Each group were set to 70% (T1) and 72% (T2) during fattening phase and 74% (T3) and 76% (T4) for the finishing phase, respectively.
Among the physicochemical characteristics of the carcass, the moisture and crude protein content did not differ by experimental groups (Table 9). The crude fat content increased to 12.74% in T2 experimental group compared to T1 experimental group, but there was no significant difference. The meat CIE values also showed no difference among the experimental groups. In general, the physicochemical characteristics of the carcass are reported to be significantly affected by the marbling score, and Holstein steers, which do not have a high marbling score, are known to have a slight variance in the physicochemical characteristics [21]. Studies have reported that among the physicochemical characteristics of the beef carcass, the crude fat content increases, and the moisture and crude protein content decrease as the meat quality grade increases [22]. In the recent specification test results of Holstein steers between the slaughter age of 20 to 24 months, it was reported that there was no significant difference in the physicochemical characteristics of carcass between the experimental groups [2], which is similar to the results of our study.
Among the fatty acid compositions of longissimus lumborum muscle, the contents of saturated fatty acids (SFA) C14:0 and C16:0 did not differ between the experimental groups. However, the C18:0 content was significantly lower in the T4 experimental group than in the T1 experimental group (p < 0.05) (Table 10).

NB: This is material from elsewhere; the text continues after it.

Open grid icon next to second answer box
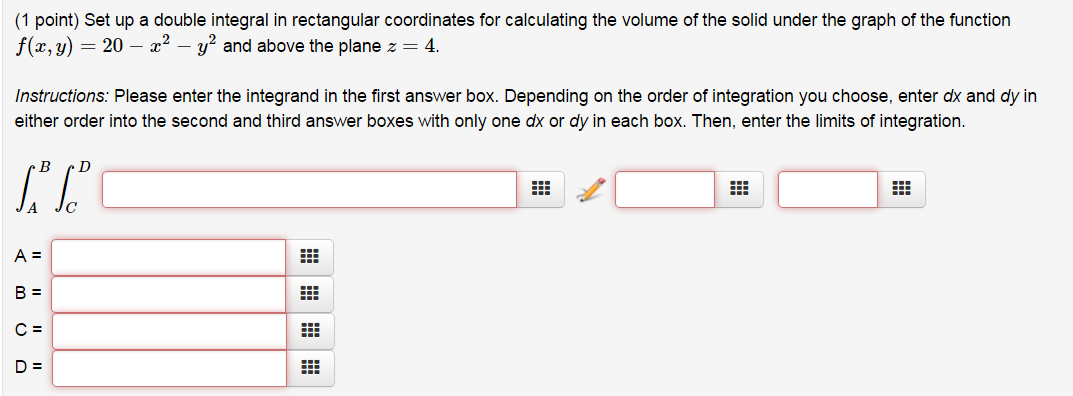1073x396 pixels. pos(739,189)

Similarly, the content of C18:1, the major unsaturated fatty acid (UFA) of beef, did not differ by experimental groups, but the content of C18:2 for T4 experimental group was higher than those of the experimental groups that had lower energy feeding levels (T1 and T3; p < 0.05). However, the contents of SFA, UFA, and monounsaturated fatty acid (MUFA) did not differ between the experimental groups. In general, it has been reported that in the fatty acid composition of beef cattle, the contents of C16:0 and C18:0 decrease, and the contents of C18:1 and UFA increase as the meat quality grade increases [23–25]. Similarly, in line with our study, studies have reported that there were no significant differences in the contents of SFA, UFA, and MUFA between the carcasses of different experimental groups of Holstein steers slaughtered at 18, 21, and 24 months of age [26,27].
CONCLUSION
It is crucial to optimize the factors such as energy levels included in feed and the fattening period to maximize the profit of cattle production. Results from our study indicate that Holstein steers fed a high energy level diet for 22 month showed greater ADG as well as increase in fat content of cold carcass. Furthermore, a high energy level diet for 24 months produced a greater cold carcass weight with higher linoleic acid content, which is a polyunsaturated omega 6 fatty acid. These results warrant further studies on the effect of different energy levels and fattening periods on meat quality and consumers preference.